From 242775ae184582ce51a006e5797e7017133617f3 Mon Sep 17 00:00:00 2001
From: Julia Kreger <juliaashleykreger@gmail.com>
Date: Thu, 26 Mar 2020 09:14:30 -0700
Subject: [PATCH] Retry agent get_command_status upon failures

The agent command status code lacks any retry mechanism
which meant if any intermittent failure such as a dropped
packet or an overloaded firewall could potentially begin
to cause the entire deployment or cleaning process to derail
and fail.

This fix addes logic to ensure we retry upon such failures.

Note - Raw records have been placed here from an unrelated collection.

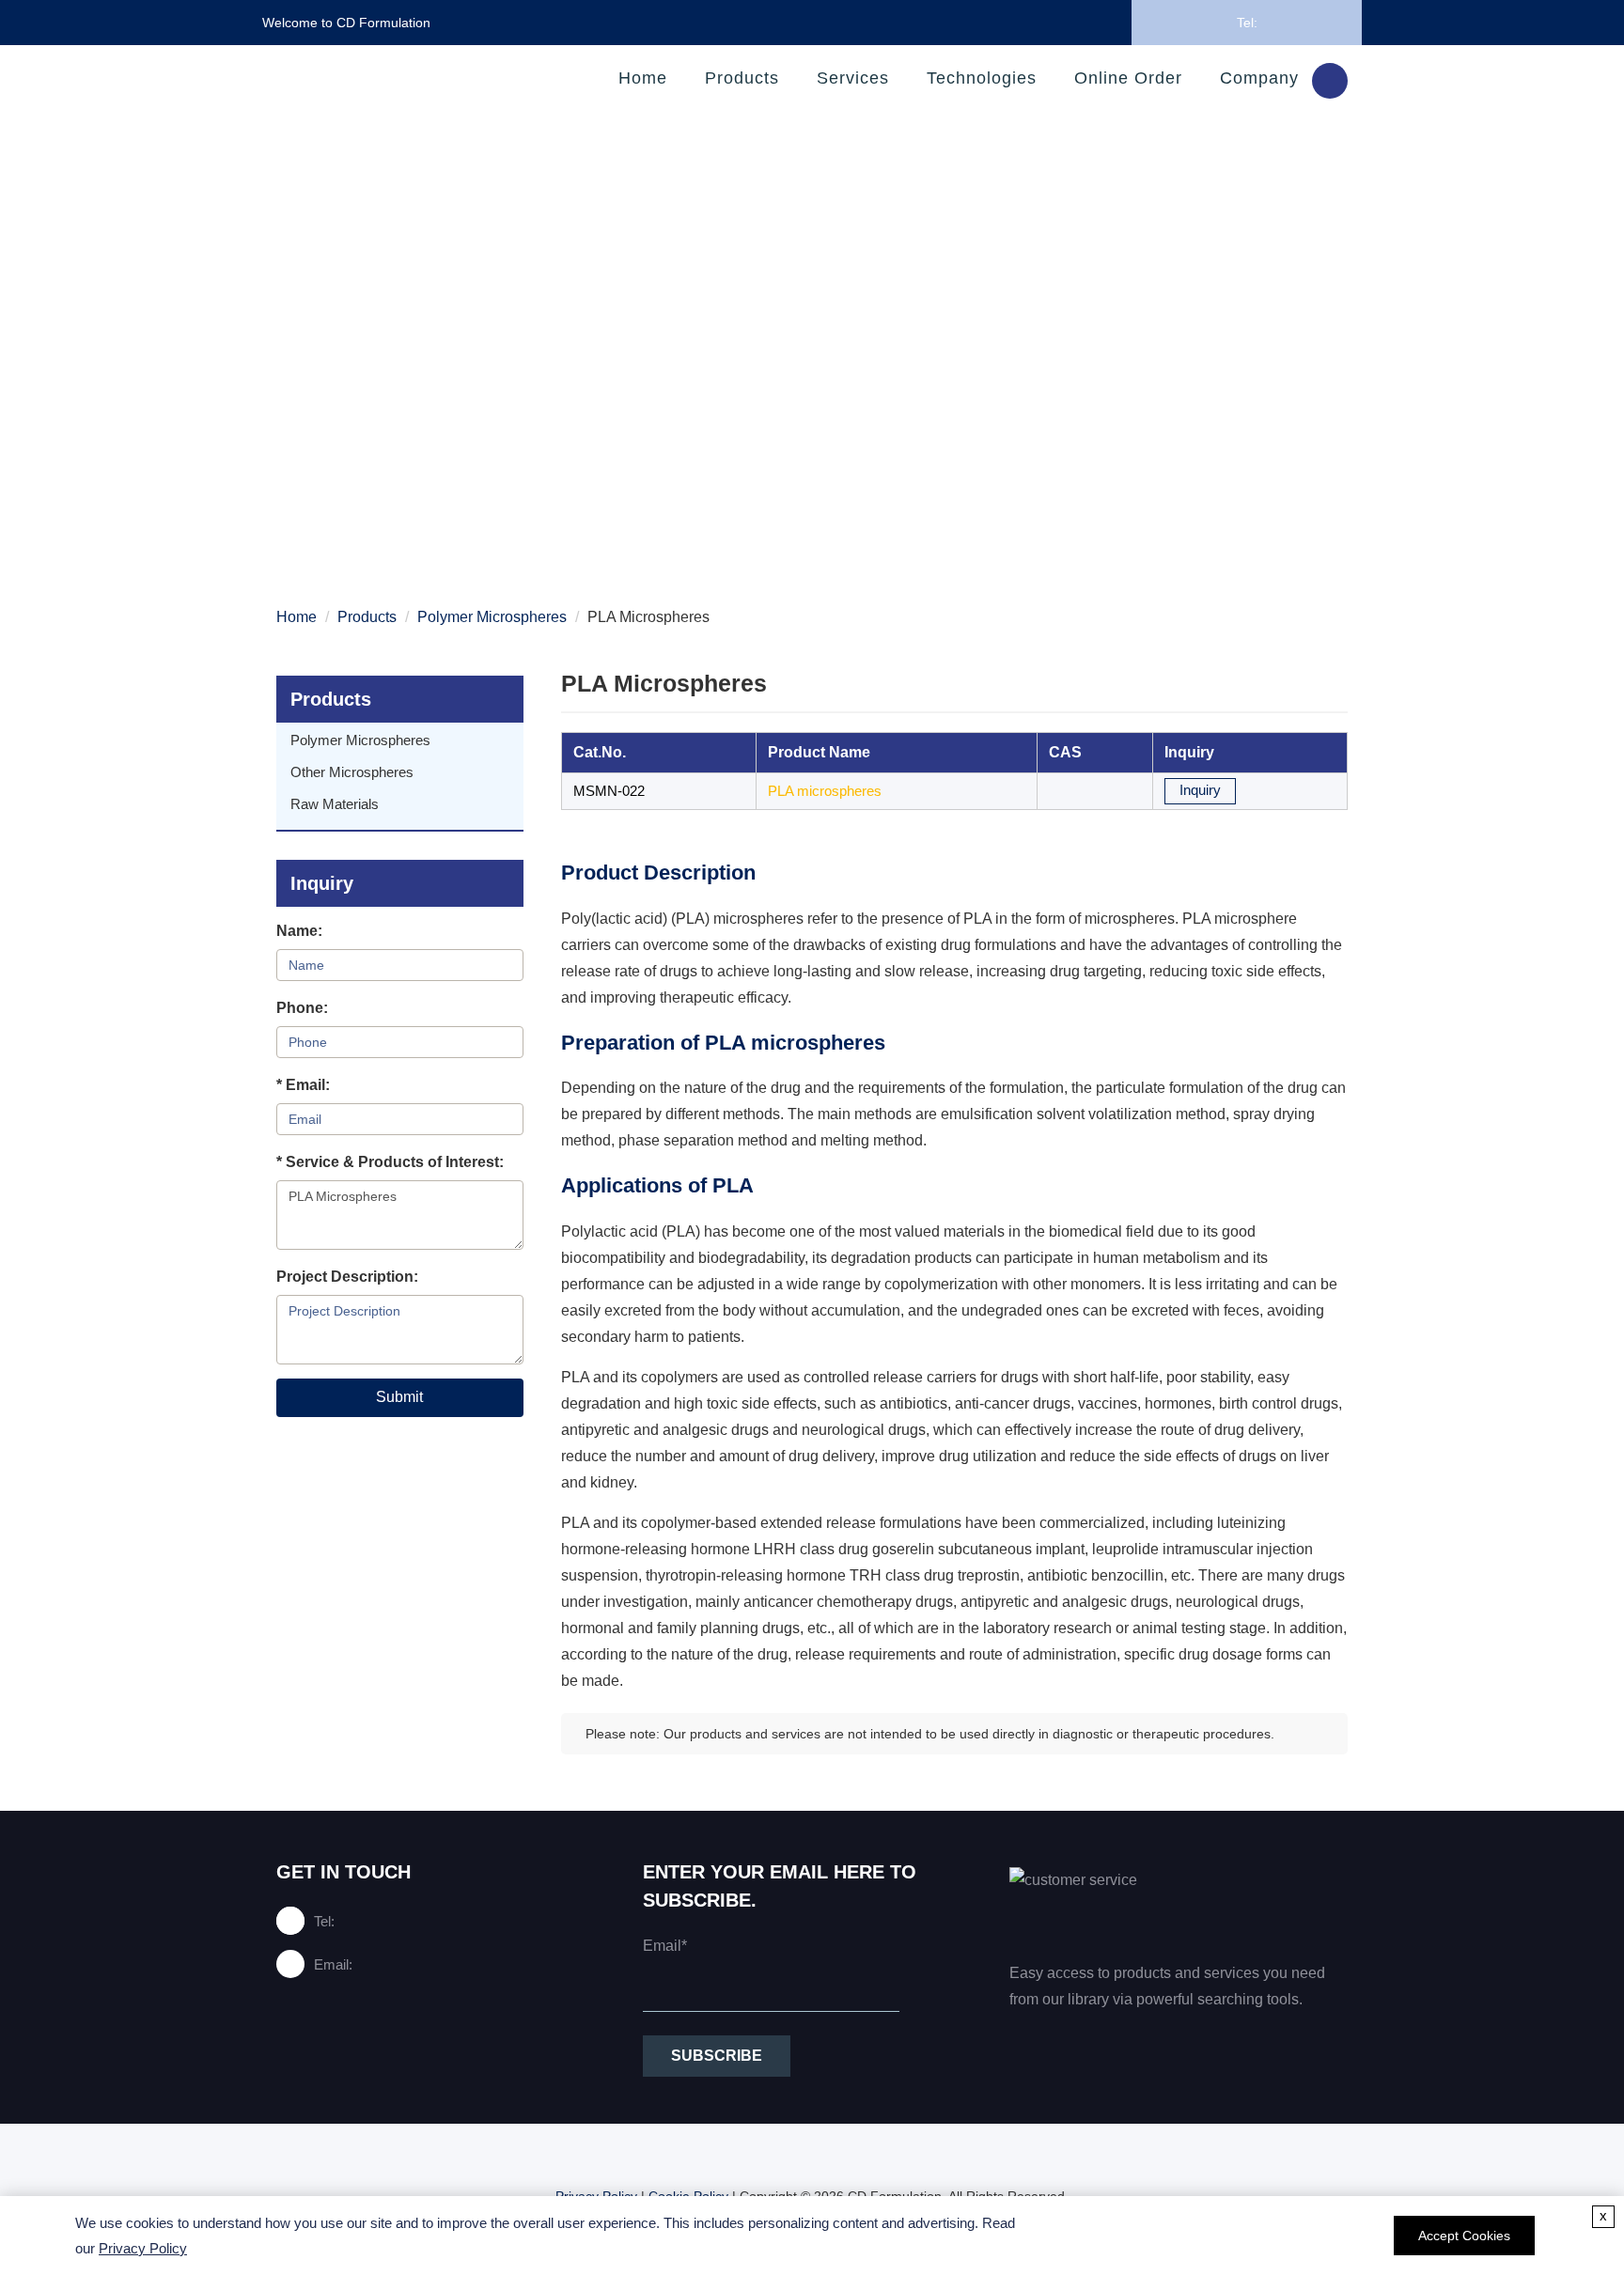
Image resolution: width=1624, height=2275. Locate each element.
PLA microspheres (825, 791)
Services (853, 78)
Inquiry (1200, 790)
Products (742, 78)
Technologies (982, 78)
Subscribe (716, 2056)
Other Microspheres (352, 772)
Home (642, 78)
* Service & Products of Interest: (390, 1162)
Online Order (1128, 78)
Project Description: (347, 1277)
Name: (299, 931)
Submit (399, 1397)
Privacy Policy (143, 2248)
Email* (665, 1946)
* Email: (303, 1085)
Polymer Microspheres (492, 617)
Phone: (302, 1008)
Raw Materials (334, 804)
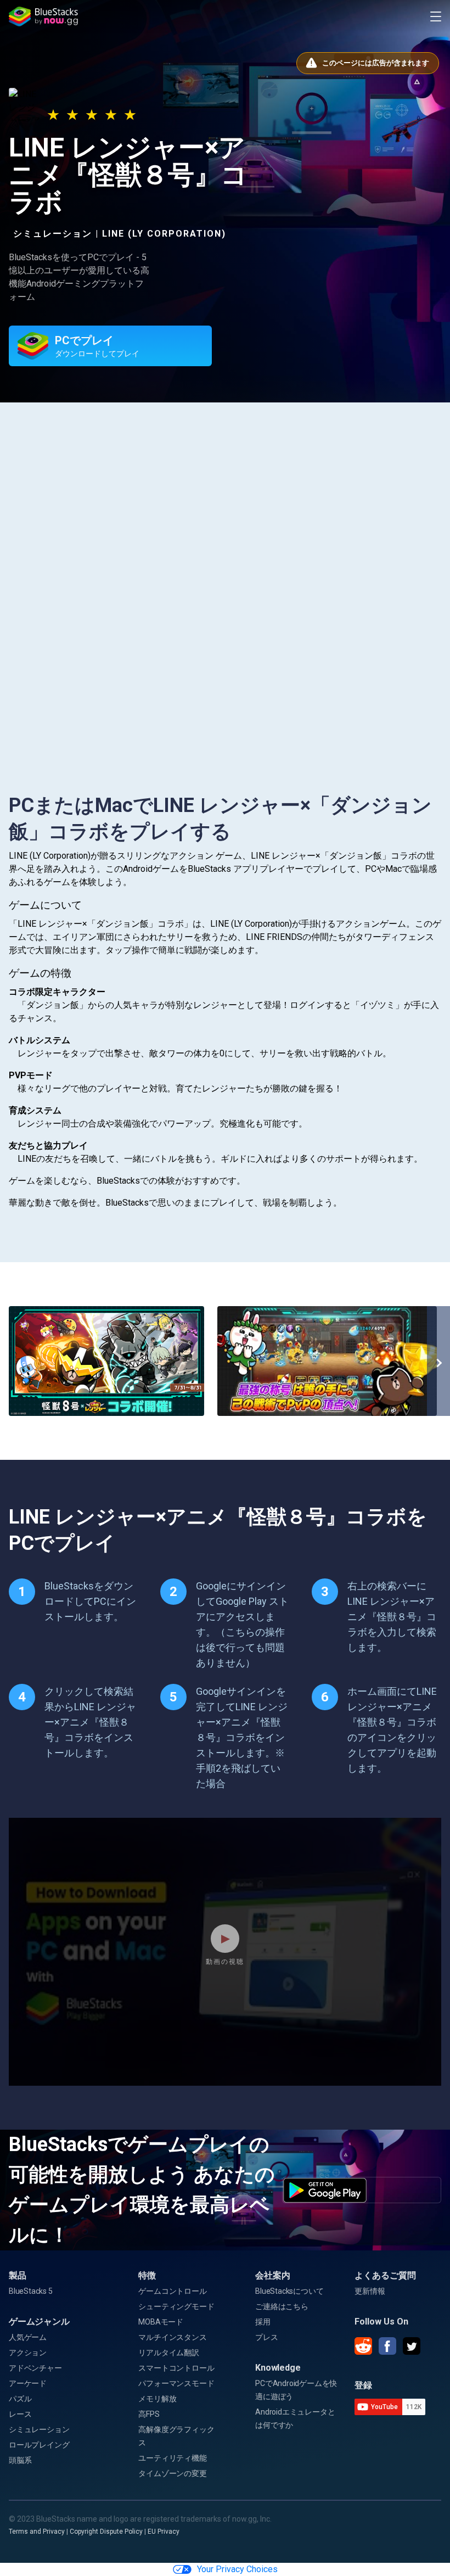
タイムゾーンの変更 (172, 2473)
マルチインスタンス (172, 2337)
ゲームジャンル (39, 2321)
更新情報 (370, 2291)
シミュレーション (39, 2429)
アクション (28, 2352)
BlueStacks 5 (31, 2291)
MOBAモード (160, 2321)
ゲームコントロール (172, 2291)
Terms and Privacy (37, 2531)
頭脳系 (20, 2460)
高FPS (148, 2414)
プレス (266, 2337)
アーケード (28, 2383)
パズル (20, 2398)
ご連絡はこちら (281, 2306)
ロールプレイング (39, 2444)
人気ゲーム (28, 2337)
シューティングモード (176, 2306)
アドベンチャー (35, 2368)
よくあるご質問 (385, 2275)
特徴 (147, 2275)
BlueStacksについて (289, 2291)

Worth noting, the exact same logic has been used elsewhere
in the agent client code for the exact same problem when
issuing commands.

Change-Id: I4f6581b7fb895ed2b1d505b9947e363665551b57
Story: 2007470
Task: 39158
---
 ironic/drivers/modules/agent_client.py            | 15 ++++++++++++++-
 .../unit/drivers/modules/test_agent_client.py     | 11 +++++++++++
 ...ent-command-status-retry-f9b6f53a823c6b01.yaml |  6 ++++++
 3 files changed, 31 insertions(+), 1 deletion(-)
 create mode 100644 releasenotes/notes/agent-command-status-retry-f9b6f53a823c6b01.yaml

diff --git a/ironic/drivers/modules/agent_client.py b/ironic/drivers/modules/agent_client.py
index 32427c6e71..fed6846707 100644
--- a/ironic/drivers/modules/agent_client.py
+++ b/ironic/drivers/modules/agent_client.py
@@ -137,6 +137,10 @@ class AgentClient(object):
         return result
 
     @METRICS.timer('AgentClient.get_commands_status')
+    @retrying.retry(
+        retry_on_exception=(
+            lambda e: isinstance(e, exception.AgentConnectionFailed)),
+        stop_max_attempt_number=CONF.agent.max_command_attempts)
     def get_commands_status(self, node):
         """Get command status from agent.
 
@@ -166,7 +170,16 @@ class AgentClient(object):
         """
         url = self._get_command_url(node)
         LOG.debug('Fetching status of agent commands for node %s', node.uuid)
-        resp = self.session.get(url, timeout=CONF.agent.command_timeout)
+        try:
+            resp = self.session.get(url, timeout=CONF.agent.command_timeout)
+        except (requests.ConnectionError, requests.Timeout) as e:
+            msg = (_('Failed to connect to the agent running on node %(node)s '
+                     'to collect commands status. '
+                     'Error: %(error)s') %
+                   {'node': node.uuid, 'error': e})
+            LOG.error(msg)
+            raise exception.AgentConnectionFailed(reason=msg)
+
         result = resp.json()['commands']
         status = '; '.join('%(cmd)s: result "%(res)s", error "%(err)s"' %
                            {'cmd': r.get('command_name'),
diff --git a/ironic/tests/unit/drivers/modules/test_agent_client.py b/ironic/tests/unit/drivers/modules/test_agent_client.py
index a39477f02b..78812b5a89 100644
--- a/ironic/tests/unit/drivers/modules/test_agent_client.py
+++ b/ironic/tests/unit/drivers/modules/test_agent_client.py
@@ -191,6 +191,17 @@ class TestAgentClient(base.TestCase):
                     'api_version': CONF.agent.agent_api_version},
                 timeout=CONF.agent.command_timeout)
 
+    def test_get_commands_status_retries(self):
+        with mock.patch.object(self.client.session, 'get',
+                               autospec=True) as mock_get:
+            res = mock.MagicMock(spec_set=['json'])
+            res.json.return_value = {'commands': []}
+            mock_get.side_effect = [
+                requests.ConnectionError('boom'),
+                res]
+            self.assertEqual([], self.client.get_commands_status(self.node))
+            self.assertEqual(2, mock_get.call_count)
+
     def test_prepare_image(self):
         self.client._command = mock.MagicMock(spec_set=[])
         image_info = {'image_id': 'image'}
diff --git a/releasenotes/notes/agent-command-status-retry-f9b6f53a823c6b01.yaml b/releasenotes/notes/agent-command-status-retry-f9b6f53a823c6b01.yaml
new file mode 100644
index 0000000000..df49202525
--- /dev/null
+++ b/releasenotes/notes/agent-command-status-retry-f9b6f53a823c6b01.yaml
@@ -0,0 +1,6 @@
+---
+fixes:
+  - |
+    Fixes an issue with the agent client code where checks of the agent
+    command status had no logic to prevent an intermittent or transient
+    connection failure from causing the entire operation to fail.